'''
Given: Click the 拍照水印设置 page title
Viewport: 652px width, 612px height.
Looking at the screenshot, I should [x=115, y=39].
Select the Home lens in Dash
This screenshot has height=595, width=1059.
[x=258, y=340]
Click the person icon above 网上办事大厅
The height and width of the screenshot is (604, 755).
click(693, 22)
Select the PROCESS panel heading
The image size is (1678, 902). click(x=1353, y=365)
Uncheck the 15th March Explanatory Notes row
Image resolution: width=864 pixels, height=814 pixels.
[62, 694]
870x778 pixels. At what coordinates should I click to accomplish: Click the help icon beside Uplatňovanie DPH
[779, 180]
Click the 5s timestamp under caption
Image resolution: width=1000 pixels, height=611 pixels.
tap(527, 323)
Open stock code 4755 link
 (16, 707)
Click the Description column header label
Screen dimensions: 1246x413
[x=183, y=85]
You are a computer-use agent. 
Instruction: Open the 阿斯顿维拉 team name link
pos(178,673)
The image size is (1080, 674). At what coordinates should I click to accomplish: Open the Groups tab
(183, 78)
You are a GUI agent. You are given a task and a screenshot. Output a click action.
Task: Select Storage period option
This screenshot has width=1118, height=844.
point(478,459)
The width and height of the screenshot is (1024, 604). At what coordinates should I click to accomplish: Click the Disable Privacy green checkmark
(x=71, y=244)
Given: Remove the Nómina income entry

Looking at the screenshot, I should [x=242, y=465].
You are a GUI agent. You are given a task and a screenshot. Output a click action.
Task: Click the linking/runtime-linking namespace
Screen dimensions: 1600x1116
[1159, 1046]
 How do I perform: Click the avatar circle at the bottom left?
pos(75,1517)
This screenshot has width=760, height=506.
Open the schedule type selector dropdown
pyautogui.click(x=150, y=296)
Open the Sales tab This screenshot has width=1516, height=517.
'''
=== Problem statement ===
Write out once more the lines above beginning at the line with "Instruction: Open the 阿斯顿维拉 team name link"; continue through the final line and stop there.

=== Solution to this exercise ===
Instruction: Open the 阿斯顿维拉 team name link
pos(178,673)
The image size is (1080, 674). At what coordinates should I click to accomplish: Open the Groups tab
(183, 78)
You are a GUI agent. You are given a task and a screenshot. Output a click action.
Task: Select Storage period option
This screenshot has width=1118, height=844.
point(478,459)
The width and height of the screenshot is (1024, 604). At what coordinates should I click to accomplish: Click the Disable Privacy green checkmark
(x=71, y=244)
Given: Remove the Nómina income entry

Looking at the screenshot, I should [x=242, y=465].
You are a GUI agent. You are given a task and a screenshot. Output a click action.
Task: Click the linking/runtime-linking namespace
Screen dimensions: 1600x1116
[1159, 1046]
 How do I perform: Click the avatar circle at the bottom left?
pos(75,1517)
This screenshot has width=760, height=506.
Open the schedule type selector dropdown
pyautogui.click(x=150, y=296)
Open the Sales tab This screenshot has width=1516, height=517.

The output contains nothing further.